Provided passage.
● ● ● ●

The Marks
Plate 10, the map of Ireland has crayon marks under four small towns (Cappoquin, Ballinasloe, Lanesborough and Rathowen), and an obscure seaside resort, Rosses. Cappoquin is underlined in blue and all the others in red. The Blackwater River is clearly labelled but not marked. Only Cappoquin is mentioned in Ulysses, although it is possible that the mark by Rosses is an attempt to find the town celebrated in the traditional song, The Croppy Boy.
Cappoquin is also very much present by implication in The Dead, Joyce’s great novella and the last story in The Dubliners. It is both the railway station for the ‘terrible’ Freddie Malins drying out trip to Mount Melleray and where the griefstruck heroine of The Lass of Armagh comes from (in many versions).

● ● ● ●

Tasks for this exercise.
(A) In the passage about the map of Ireland, translate this sentence into Spanish: "The Blackwater River is clearly labelled but not marked."
(B) According to the passage about the map of Ireland, which town is underlined in blue?

Dataset excerpt.
● ● ● ●

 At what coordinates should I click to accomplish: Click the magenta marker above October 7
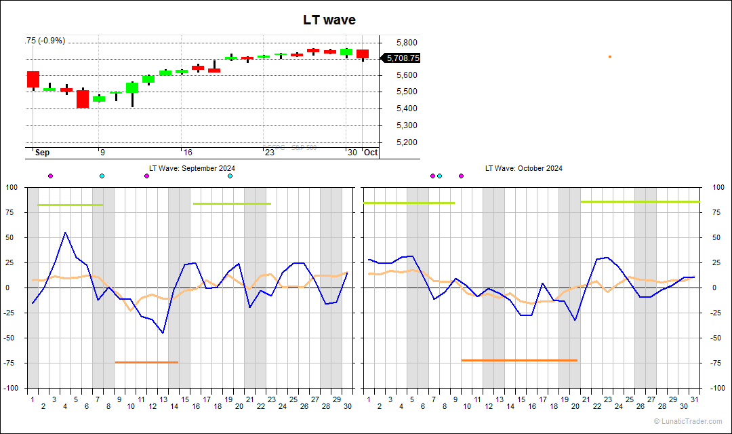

● ● ● ●

Exercise responses.
(A) El río Blackwater está claramente rotulado, pero no marcado.

(B) Cappoquin